→ **PROMPT**: From the entries below, copy every line holding the word "computer".

═════ GIVEN RECORDS

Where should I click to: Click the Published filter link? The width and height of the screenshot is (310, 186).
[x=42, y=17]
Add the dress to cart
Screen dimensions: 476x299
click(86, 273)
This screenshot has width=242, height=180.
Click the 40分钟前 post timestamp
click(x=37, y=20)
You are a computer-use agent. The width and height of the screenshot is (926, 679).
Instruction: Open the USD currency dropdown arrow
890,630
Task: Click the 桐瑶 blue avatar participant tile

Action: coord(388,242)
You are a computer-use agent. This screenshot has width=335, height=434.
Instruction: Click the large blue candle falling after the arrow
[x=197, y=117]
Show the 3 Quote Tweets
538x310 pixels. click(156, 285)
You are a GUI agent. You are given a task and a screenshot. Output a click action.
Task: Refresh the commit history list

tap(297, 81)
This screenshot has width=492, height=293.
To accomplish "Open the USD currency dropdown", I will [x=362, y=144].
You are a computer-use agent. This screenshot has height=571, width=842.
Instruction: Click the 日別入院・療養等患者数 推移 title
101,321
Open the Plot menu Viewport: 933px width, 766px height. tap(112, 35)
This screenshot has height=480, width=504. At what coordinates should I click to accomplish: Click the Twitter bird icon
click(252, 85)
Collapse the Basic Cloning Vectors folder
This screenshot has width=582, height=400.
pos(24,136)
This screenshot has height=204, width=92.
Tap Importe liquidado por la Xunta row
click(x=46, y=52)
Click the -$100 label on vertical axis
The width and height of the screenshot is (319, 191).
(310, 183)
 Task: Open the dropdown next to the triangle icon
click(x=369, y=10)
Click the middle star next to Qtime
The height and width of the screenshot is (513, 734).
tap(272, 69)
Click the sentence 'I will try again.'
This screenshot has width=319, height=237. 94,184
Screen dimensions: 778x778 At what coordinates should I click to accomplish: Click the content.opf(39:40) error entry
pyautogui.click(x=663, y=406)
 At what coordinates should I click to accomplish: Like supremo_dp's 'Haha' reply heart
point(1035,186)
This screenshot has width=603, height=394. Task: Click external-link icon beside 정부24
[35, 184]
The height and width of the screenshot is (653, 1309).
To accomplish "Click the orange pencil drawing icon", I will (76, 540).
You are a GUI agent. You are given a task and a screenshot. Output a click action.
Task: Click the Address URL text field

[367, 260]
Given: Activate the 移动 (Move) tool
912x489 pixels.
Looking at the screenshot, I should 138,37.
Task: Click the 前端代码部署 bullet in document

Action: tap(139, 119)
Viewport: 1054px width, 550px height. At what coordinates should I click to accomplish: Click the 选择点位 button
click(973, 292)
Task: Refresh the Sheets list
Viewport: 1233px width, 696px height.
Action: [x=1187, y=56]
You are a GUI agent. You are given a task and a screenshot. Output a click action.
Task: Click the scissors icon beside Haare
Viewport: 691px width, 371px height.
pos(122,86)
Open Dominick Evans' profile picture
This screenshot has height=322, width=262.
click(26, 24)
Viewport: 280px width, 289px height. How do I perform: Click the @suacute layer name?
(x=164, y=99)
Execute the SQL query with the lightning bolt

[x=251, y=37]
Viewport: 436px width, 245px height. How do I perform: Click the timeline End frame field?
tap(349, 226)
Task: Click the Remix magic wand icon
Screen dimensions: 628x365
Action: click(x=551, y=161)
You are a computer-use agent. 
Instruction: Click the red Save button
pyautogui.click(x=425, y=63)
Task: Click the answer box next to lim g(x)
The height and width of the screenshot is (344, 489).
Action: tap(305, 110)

══════════

→ **RESULT**:
You are a computer-use agent. The width and height of the screenshot is (926, 679).
You are a computer-use agent. This screenshot has width=335, height=434.
You are a computer-use agent. This screenshot has height=571, width=842.
You are a computer-use agent. 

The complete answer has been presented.